> THE PROBLEM: Every line from the one containing "The image size" through the end of the listing below must be given again exactly, and nothing else; exclude pictures.

> MATERIAL PROVIDED:
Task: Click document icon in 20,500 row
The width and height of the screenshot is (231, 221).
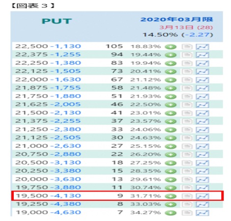Action: click(x=187, y=163)
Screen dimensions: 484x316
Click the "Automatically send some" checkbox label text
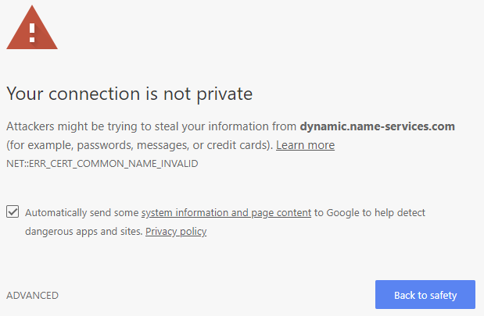tap(82, 212)
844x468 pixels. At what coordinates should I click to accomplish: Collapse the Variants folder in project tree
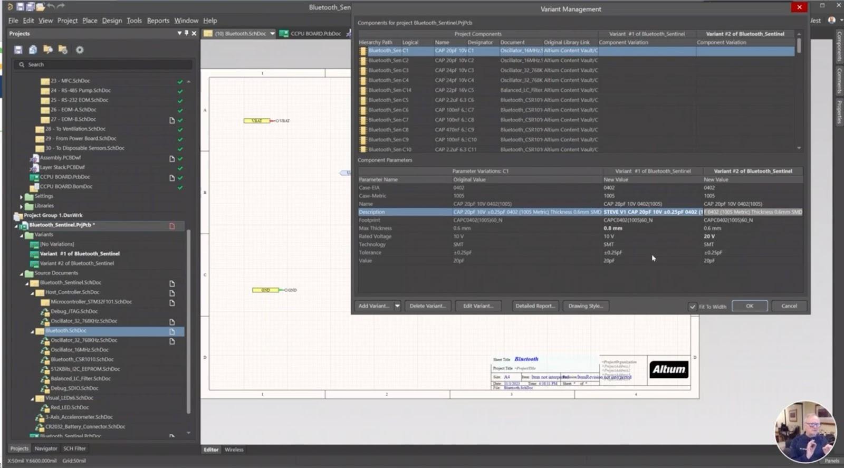(x=22, y=235)
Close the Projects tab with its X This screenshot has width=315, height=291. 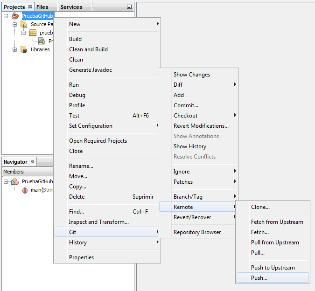click(x=30, y=7)
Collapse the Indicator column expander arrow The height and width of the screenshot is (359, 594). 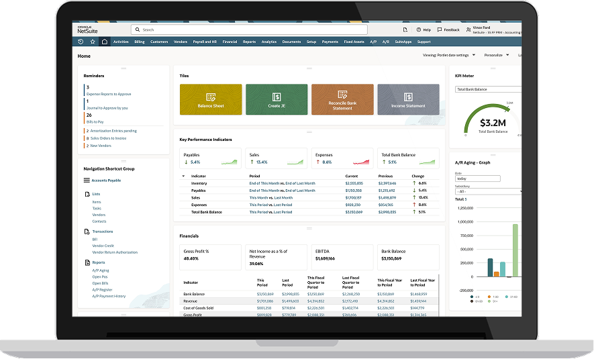[x=184, y=176]
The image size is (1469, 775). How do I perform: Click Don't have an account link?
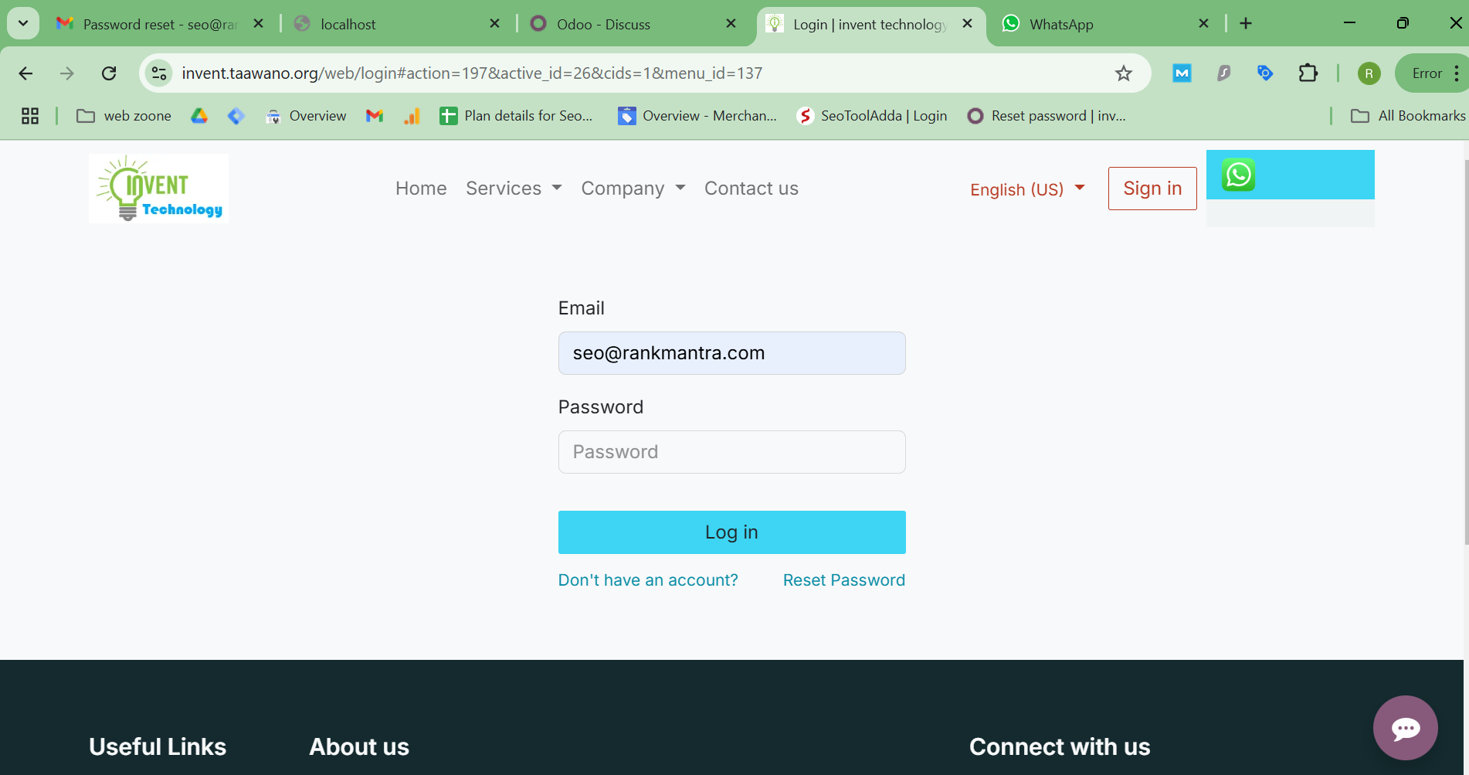point(648,580)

> RESPONSE:
The image size is (1469, 775). How do I perform: Click Don't have an account link?
point(648,580)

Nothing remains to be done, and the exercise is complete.